Hiçbir companion yeni geldiği sırada sevilmez. Çünkü Doctor bizim değerli çocuğumuzdur ve yeni gelen kişiye bir görümce edasıyla yaklaşırız. Ancak gelişleri gibi gidişleri de olay olur ve herbirini gözyaşlarıyla uğurlarız.
Bukalemun devresi
TARDIS’le ilgili kafalara takılan en önemli soru “Tamam da abi neden mavi bir polis kulübesi?” oluyor. Bunun tek sebebi Doctor’un tembelliğidir.
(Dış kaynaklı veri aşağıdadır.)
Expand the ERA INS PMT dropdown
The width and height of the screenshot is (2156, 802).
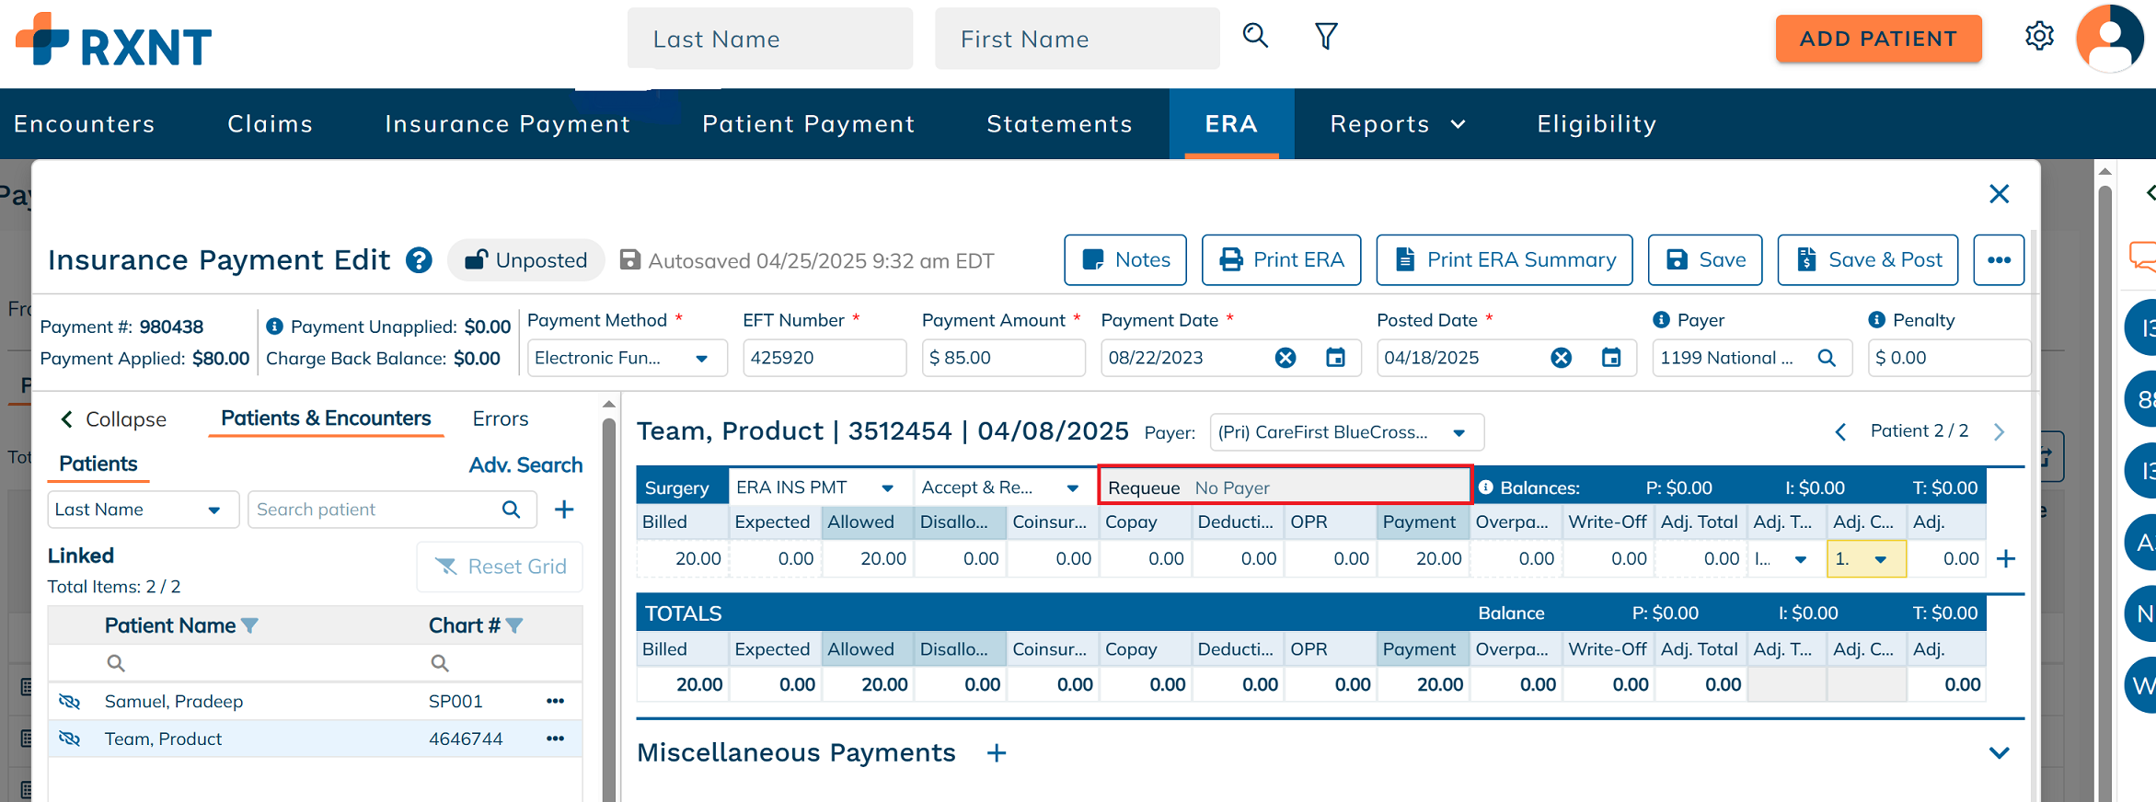point(887,488)
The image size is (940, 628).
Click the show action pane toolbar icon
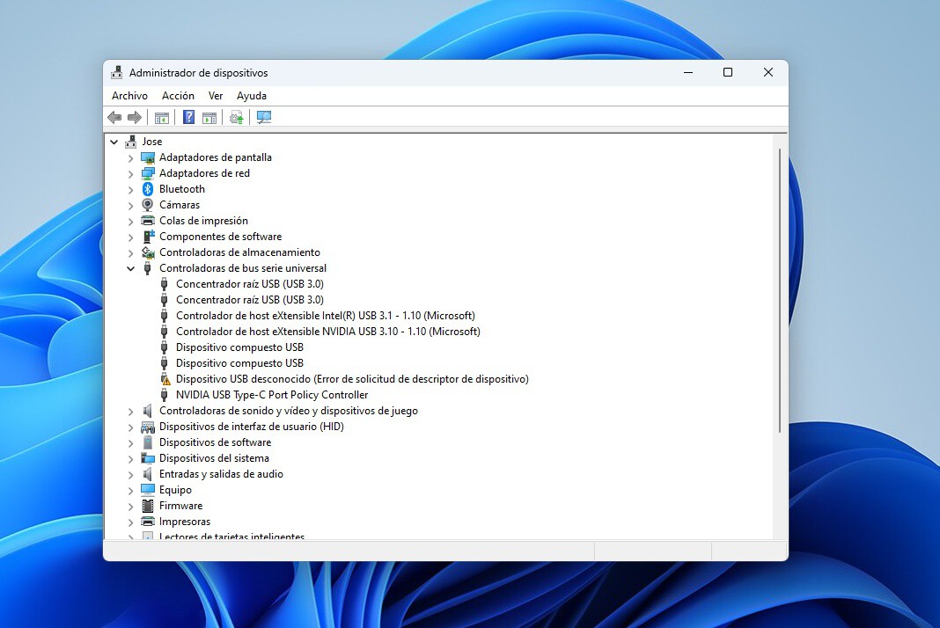209,117
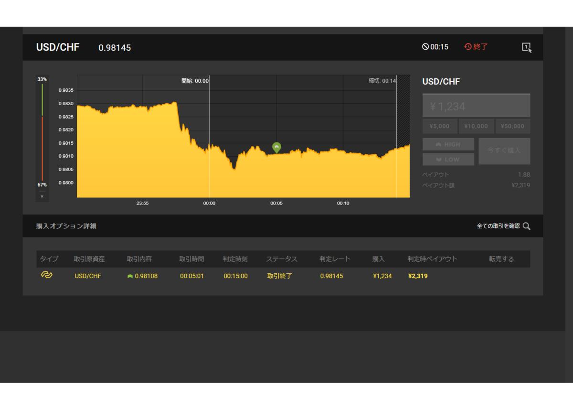The width and height of the screenshot is (573, 409).
Task: Click the red history clock icon beside 終了
Action: point(468,47)
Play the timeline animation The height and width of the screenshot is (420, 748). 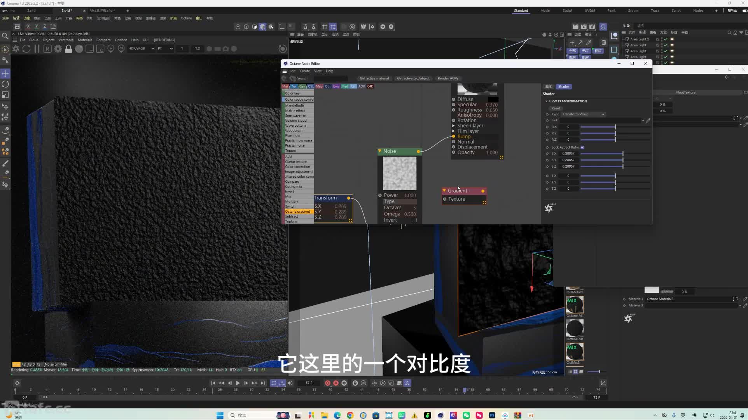[x=238, y=383]
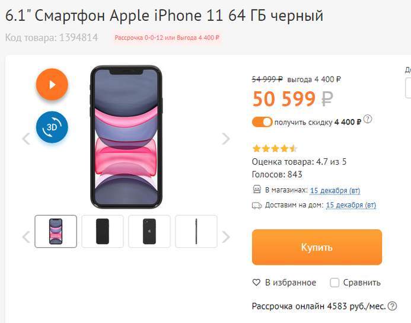The width and height of the screenshot is (411, 323).
Task: Move thumbnail strip to the left
Action: 26,237
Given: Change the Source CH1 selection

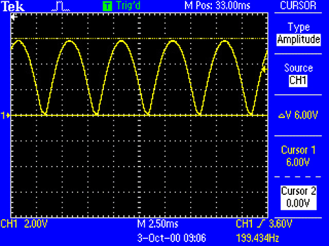Looking at the screenshot, I should (x=298, y=81).
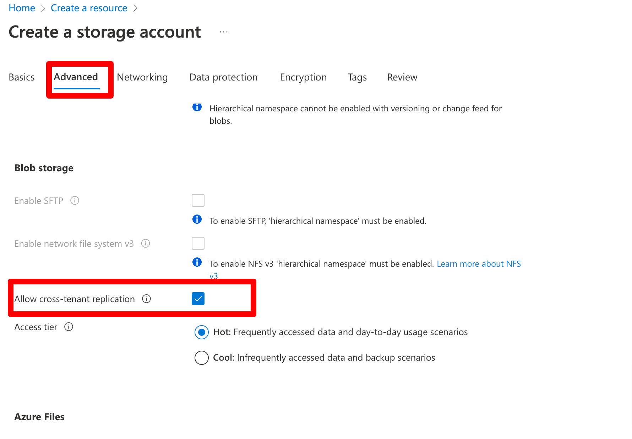Open the ellipsis menu beside page title

pos(224,32)

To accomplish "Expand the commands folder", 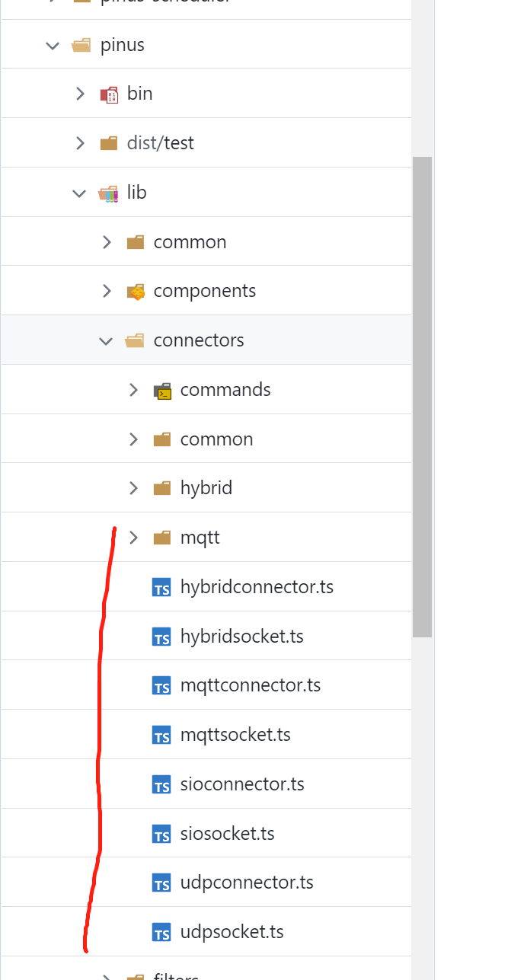I will pos(133,389).
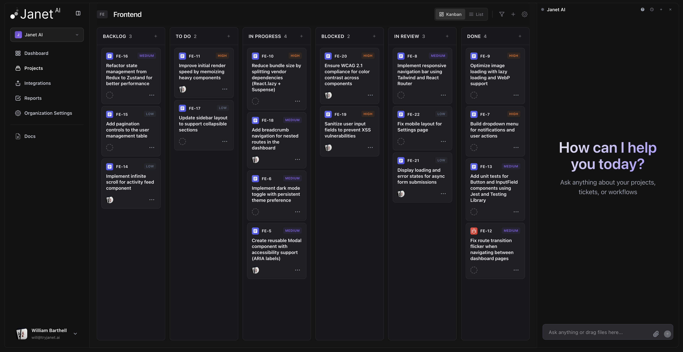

TARDIS, içerisinde bir bukalemun devresi barındırmaktadır. Bu da indiği ortama uyum sağlayarak, gittiği mekan ve zamana uygun olarak en dikkat çekmeyecek kamuflaj ile görünmesine neden oluyor. 1960’lı yıllarda İngiltere’ye inen TARDIS, polis kulübesi şeklini alır. Bu iniş sırasında Doctor yine bir şeyleri yanlış yaparak bukalemun devresini bozar ancak onu tamir etmez. Aradan yıllar geçmesine rağmen TARDIS hala mavi bir polis kulübesi şeklindedir ve kimsenin ilgisini çekmeden istediği yerde durabilmektedir. Bukalemun devresi hâlâ çalışıyor olsaydı, gittiği her döneme ve her yere uygun bir kamuflaj yapmak yapımcılar için çok masraflı olacağından bu da kurnazca bir kaçış yolu olmuştur.
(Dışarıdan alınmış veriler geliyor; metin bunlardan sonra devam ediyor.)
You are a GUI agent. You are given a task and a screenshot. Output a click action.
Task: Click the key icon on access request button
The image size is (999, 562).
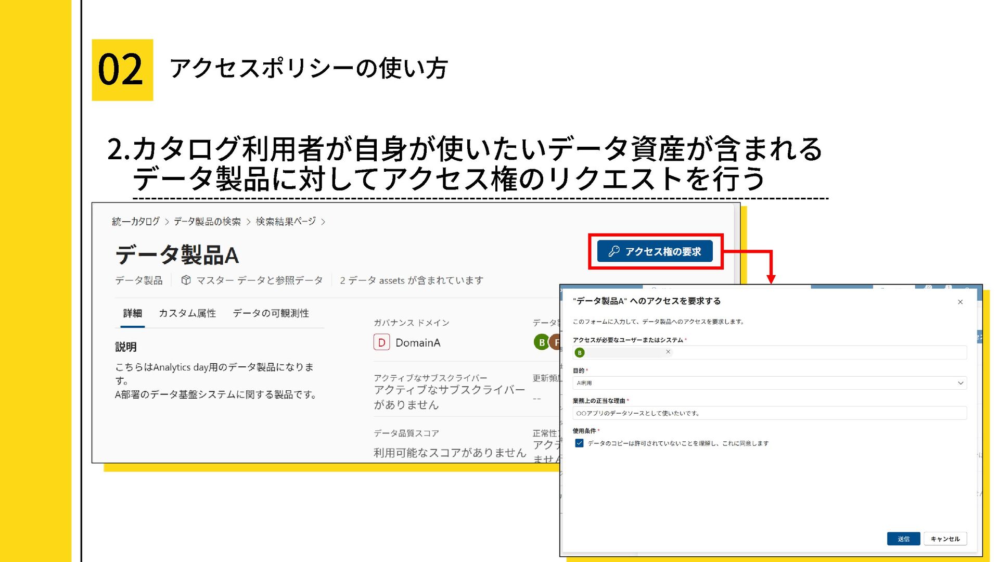coord(614,251)
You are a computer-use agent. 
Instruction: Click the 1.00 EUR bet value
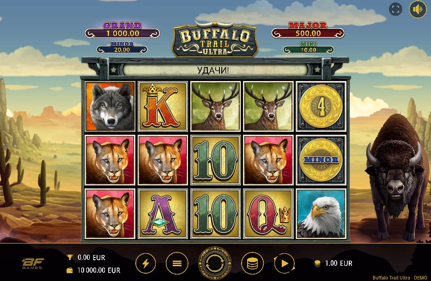coord(339,263)
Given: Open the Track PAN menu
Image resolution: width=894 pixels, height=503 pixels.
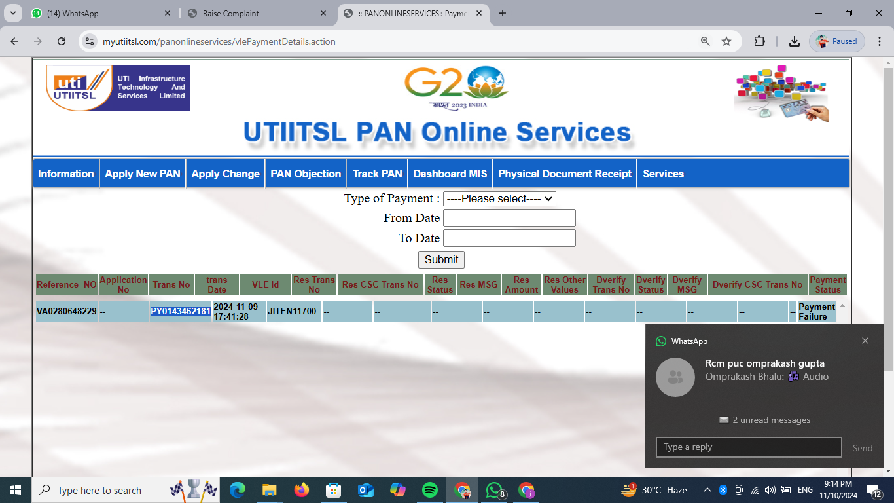Looking at the screenshot, I should [x=377, y=174].
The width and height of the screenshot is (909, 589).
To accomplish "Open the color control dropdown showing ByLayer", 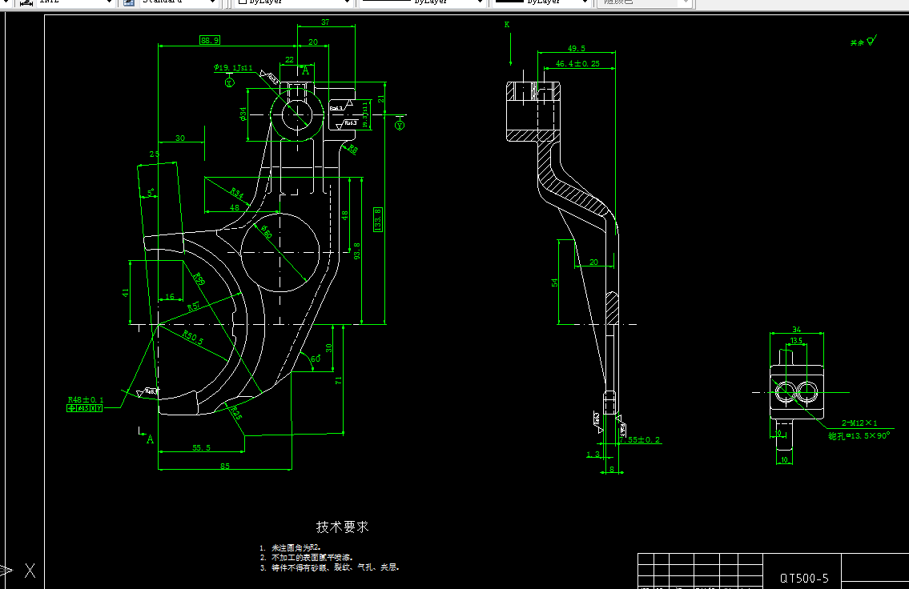I will (x=348, y=3).
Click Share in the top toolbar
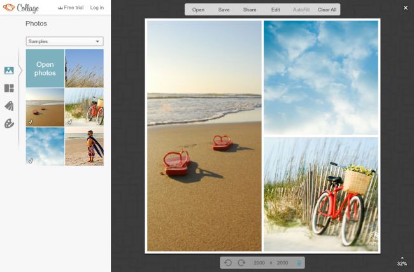This screenshot has width=414, height=272. pyautogui.click(x=250, y=10)
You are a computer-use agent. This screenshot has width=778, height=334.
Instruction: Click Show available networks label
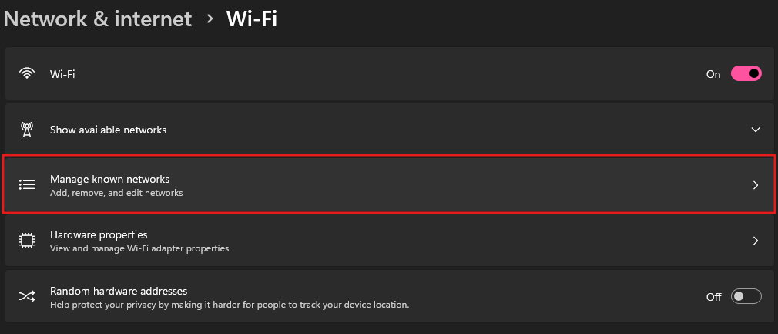(108, 130)
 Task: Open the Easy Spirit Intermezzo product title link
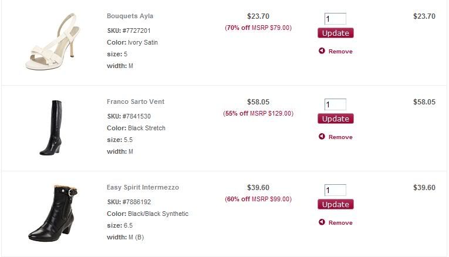[x=143, y=187]
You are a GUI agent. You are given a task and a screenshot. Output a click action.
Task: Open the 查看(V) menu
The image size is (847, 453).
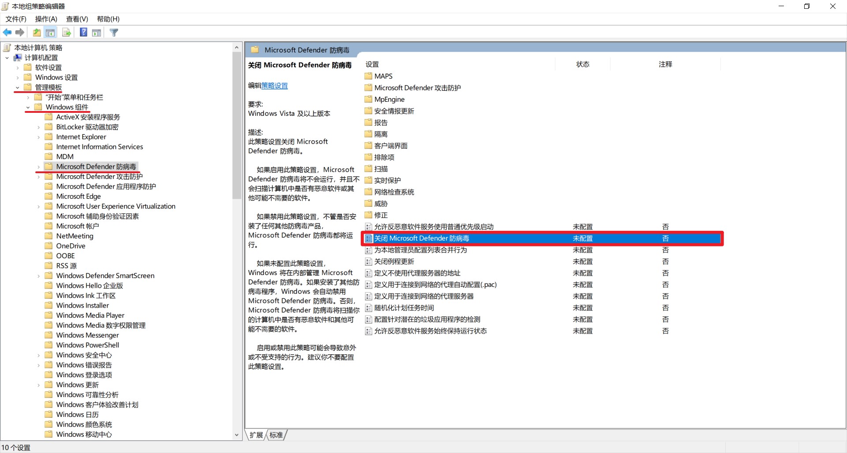[x=77, y=19]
SORU: Bukalemun devresi hâlâ çalışssaydı ve TARDIS, Türkiye’ye inseydi ne şekli alırdı?
Klasik Seri ve Modern Seri
Doctor Who’nun ilk bölümü 1963 yılında yayınlanmıştır. Aradan geçen 53 yıllık sürede ara ara boşluklar vermiş olsa da hâlâ yayın hayatını sürdürmektedir. 850’ye yakın bölümü yayınlanan Doctor Who “En uzun süren bilim kurgu dizisi” olarak Guinness Rekorlar Kitabı’nda kendine yer bulmuştur. Diziye yeni başlayacak olan kişiler ise “1963’ten itibaren mi izlemeye başlayacağız?” sorusunu sormaktadır. İşte burada klasik seri ve modern seri ayrımı ortaya çıkmaktadır.
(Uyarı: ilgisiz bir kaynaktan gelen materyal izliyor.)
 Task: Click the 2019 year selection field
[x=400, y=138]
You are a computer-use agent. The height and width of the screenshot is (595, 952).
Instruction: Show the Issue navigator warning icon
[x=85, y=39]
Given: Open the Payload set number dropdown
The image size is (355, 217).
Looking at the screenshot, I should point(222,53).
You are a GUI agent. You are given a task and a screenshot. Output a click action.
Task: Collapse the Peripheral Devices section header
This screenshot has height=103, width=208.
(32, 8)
Doctor Who’nun klasik serisi 1963 yılından 1989 yılına kadar sürmüştür. Bu dönem tam 7 Doctor’a TARDIS’in kapılarını açmıştır.
1996 yılında 8. Doctor bir televizyon filmiyle karşımıza çıkmıştır.
2005 yılında 9. Doctor’la birlikte modern seri başlamıştır.
Gerek eski bölümlerin dönem itibariyle kalitesi olsun, gerek BBC’nin arşivlerinden kaynaklı kayıp bölümler olsun klasik seriyi tam anlamıyla izlememize olanak sağlamıyor. Bu sebepten ötürü 2005 yılında başlayan modern seriyle diziye başlamanızı tavsiye ediyorum. Doctor Who’nun yeniden doğuşu olarak da adlandırılan bu seriyi izledikten sonra ister istemez ulaşabildiğiniz klasik seri bölümlerini de izlemek isteyeceksiniz zaten. Modern seride sık sık klasik seriye selam gönderilse de “Ben bu kısmı anlamadım.” diyeceğiniz noktalar çok az sayıdadır. Diziye modern seriyle başlayan kitlenin çoğunluğu nedeniyle yazarlar açıklama yapmayı ihmal etmezler bölüm içerisinde.
Whovian
Doctor Who hayranlarına verilen isimdir. İlk bakışta “Belieber” ya da “Directioner” gibi çocuksu bir fan topluluğu ismi gibi dursa da, özellikle İngiltere’de saygı gören, kabullenilmiş bir kelimedir. Tarihte sözlüğe giren ilk fan grubu ismi olan Whovian, Oxford sözlüğünde de kendine yer bulmuştur.